A really clever way of writing it would be (abs o. rep) = id , where o. is
composition, but I don't think there is a way to write that using
primitives any simpler than \a. (abs (rep a)) = \a. a. You already know
that it needs a dummy variable (because things like (abs rep) are not
well-typed, and you have no other objects using type A), needs to have abs
and rep, and needs to be quantified over the dummy variable (once on each
side of the equality so the types match), which gives \a. (abs (rep a)) =
\a. ? where the a on the left may possibly be somewhere else.

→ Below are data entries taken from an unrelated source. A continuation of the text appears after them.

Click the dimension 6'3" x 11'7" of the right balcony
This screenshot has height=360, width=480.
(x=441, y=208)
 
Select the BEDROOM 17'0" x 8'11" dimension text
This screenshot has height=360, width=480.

There really
aren't too many options that are even shorter than \a. (abs (rep a)) = \a.
a, so I would say that it's probably as good as it gets. For the other one,
there are no spare symbols in P = \r. ((rep (abs r)) = r, so again I think
that's minimal. A rigorous proof would need an enumeration of all smaller
formulas, but it's hard to see anything well-typed that is any smaller than
this and still uses all the essential elements.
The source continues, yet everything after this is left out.